데이터셋은 [Beijing PM2.5 데이터셋](https://www.kaggle.com/djhavera/beijing-pm25-data-data-set)
을 사용했습니다.

# Import All

In [1]:
import pandas as pd
import numpy as np
import tensorflow as tf
import tensorflow.keras as K
import matplotlib.pyplot as plt
from sklearn.preprocessing import MinMaxScaler

# Load Data

In [3]:
! unzip /content/drive/My\ Drive/Datasets/beijing_air.zip -d data

Archive:  /content/drive/My Drive/Datasets/beijing_air.zip
  inflating: data/PRSA_data_2010.1.1-2014.12.31.csv  


In [7]:
def get_data():
  all_data = pd.read_csv('/content/data/PRSA_data_2010.1.1-2014.12.31.csv') # 전체 데이터
  dropped_data = all_data.drop(['No', 'year', 'month', 'day', 'hour'],axis=1) # 필요 없는 데이터는 버림
  pm25 = dropped_data.pop('pm2.5') # 미세먼지 데이터 확인

  return pm25, dropped_data

In [8]:
pm25, proxy = get_data()

# NaN Data fix

In [9]:
pm25 = pm25.fillna(method='pad')

# Make Normalize Dataset

In [13]:
class PmScaler:
  def __init__(self):
    self.scaler = MinMaxScaler()
  
  def make_norlized_dataset(self, x, rate): 
    arrlen = int(len(x) * (rate))
    if isinstance(x, type(np.array([]))) == False:
      reshaped = x.to_numpy().reshape(-1,1)
    else:
      reshaped = x.reshape(-1,1)
    scaled_data = self.scaler.fit_transform(reshaped)

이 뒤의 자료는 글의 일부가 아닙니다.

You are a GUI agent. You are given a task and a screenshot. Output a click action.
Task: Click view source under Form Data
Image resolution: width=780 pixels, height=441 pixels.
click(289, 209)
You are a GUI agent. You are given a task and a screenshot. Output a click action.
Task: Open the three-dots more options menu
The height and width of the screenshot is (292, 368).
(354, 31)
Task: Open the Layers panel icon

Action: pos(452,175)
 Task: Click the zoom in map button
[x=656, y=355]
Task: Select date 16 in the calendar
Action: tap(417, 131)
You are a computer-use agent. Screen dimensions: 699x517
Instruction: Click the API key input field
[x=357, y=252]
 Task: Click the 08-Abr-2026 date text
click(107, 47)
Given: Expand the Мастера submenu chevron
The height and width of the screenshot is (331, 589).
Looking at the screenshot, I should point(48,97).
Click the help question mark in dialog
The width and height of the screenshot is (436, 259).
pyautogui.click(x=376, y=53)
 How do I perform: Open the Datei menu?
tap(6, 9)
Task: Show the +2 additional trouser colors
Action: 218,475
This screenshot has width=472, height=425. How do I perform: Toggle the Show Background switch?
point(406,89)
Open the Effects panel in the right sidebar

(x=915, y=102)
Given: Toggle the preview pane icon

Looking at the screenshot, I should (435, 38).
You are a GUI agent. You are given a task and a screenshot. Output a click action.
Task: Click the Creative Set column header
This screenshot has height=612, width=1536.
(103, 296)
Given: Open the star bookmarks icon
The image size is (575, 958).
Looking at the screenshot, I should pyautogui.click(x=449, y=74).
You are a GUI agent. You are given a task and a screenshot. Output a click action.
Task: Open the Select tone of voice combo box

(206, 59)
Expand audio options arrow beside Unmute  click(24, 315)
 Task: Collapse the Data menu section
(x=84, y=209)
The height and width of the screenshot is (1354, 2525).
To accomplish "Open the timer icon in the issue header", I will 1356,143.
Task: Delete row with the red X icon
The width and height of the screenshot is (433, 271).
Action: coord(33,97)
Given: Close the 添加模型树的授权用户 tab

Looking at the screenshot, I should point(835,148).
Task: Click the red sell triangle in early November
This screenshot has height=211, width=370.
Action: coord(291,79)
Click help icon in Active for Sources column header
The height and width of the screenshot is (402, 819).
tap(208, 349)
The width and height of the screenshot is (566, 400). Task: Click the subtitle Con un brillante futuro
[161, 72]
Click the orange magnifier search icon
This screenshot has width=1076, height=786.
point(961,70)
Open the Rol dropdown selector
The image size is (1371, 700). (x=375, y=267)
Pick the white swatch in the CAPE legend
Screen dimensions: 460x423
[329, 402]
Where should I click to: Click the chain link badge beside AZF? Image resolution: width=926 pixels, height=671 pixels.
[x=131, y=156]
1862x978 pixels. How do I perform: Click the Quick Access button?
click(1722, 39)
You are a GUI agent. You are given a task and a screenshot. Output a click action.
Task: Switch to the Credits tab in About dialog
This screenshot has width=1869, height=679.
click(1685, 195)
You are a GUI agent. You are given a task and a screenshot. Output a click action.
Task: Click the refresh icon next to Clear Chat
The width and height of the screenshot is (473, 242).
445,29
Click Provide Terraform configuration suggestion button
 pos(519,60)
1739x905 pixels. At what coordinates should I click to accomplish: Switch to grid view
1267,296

    train, val, test = scaled_data[:-1 * (arrlen * 2)], scaled_data[-1 * (arrlen * 2) : -1 * (arrlen)], scaled_data[-1 * (arrlen):]

    return train, val, test
  
  def invert_scale(self, x):
    inverse = self.scaler.inverse_transform(x)
    return inverse

In [14]:
scaler = PmScaler()
lstm_x_train, lstm_x_val, lstm_x_test = scaler.make_norlized_dataset(pm25, 0.1)

# Entire Model

In [None]:
class EntireModel():
  def __init__(self, pm25, proxydata, pmScaler, proxyScaler):
    self.cnn_model = _get_cnn_model()
    self.lstm_model = _get_lstm_model()
    self.pm25 = pm25
    self.proxydata = proxydata
    self.lstm_train_data_gen = K.preprocessing.sequence.TimeseriesGenerator(lstm_x_train, lstm_x_train, length=15, shuffle=True)
    self.lstm_val_data_gen = K.preprocessing.sequence.TimeseriesGenerator(lstm_x_val, lstm_x_val, length=15, shuffle=True)
    self.lstm_test_data_gen = K.preprocessing.sequence.TimeseriesGenerator(lstm_x_test, lstm_x_test, length=15, batch_size = 1, shuffle=False)
    self.lstm_callbacks = [K.callbacks.TensorBoard(log_dir='lstm_logs')]
    self.cnn_callbacks = [K.callbacks.TensorBoard(log_dir='cnn_logs')]

  def cnn_model_fit(self epochs=1):
    ...
    self.cnn_model.fit()

  def lstm_model_fit(self, epochs=1):

    self.lstm_model.fit()


  def _get_cnn_model(self):
    cnnModel = K.Sequential()
    cnnModel.add(K.layers.Conv2DTranspose(32, (2,2), input_shape=(1,x_train.shape[1],x_train.shape[2]), activation="relu"))
    cnnModel.add(K.layers.MaxPool2D(strides=2))
    cnnModel.add(K.layers.Flatten())
    cnnModel.add(K.layers.Dropout(0.1))
    cnnModel.add(K.layers.Dense(100, activation="relu"))
    cnnModel.add(K.layers.ReLU())
    cnnModel.add(K.layers.Dense(5, activation="softmax"))
    cnnModel.summary()
    cnnModel.compile(optimizer="adam", loss="MSE")

    return cnnModel

  def _get_lstm_model(self):
    lstm_model = K.Sequential()
    lstm_model.add(K.layers.LSTM(216, input_shape=(16,1)))
    lstm_model.add(K.layers.Dropout(0.3))
    lstm_model.add(K.layers.Dense(128, activation="relu"))
    lstm_model.add(K.layers.Dropout(0.3))
    lstm_model.add(K.layers.Dense(1, activation="sigmoid"))
    lstm_model.summary()
    lstm_model.compile(optimizer="adam", loss="MSE")

    return lstm_model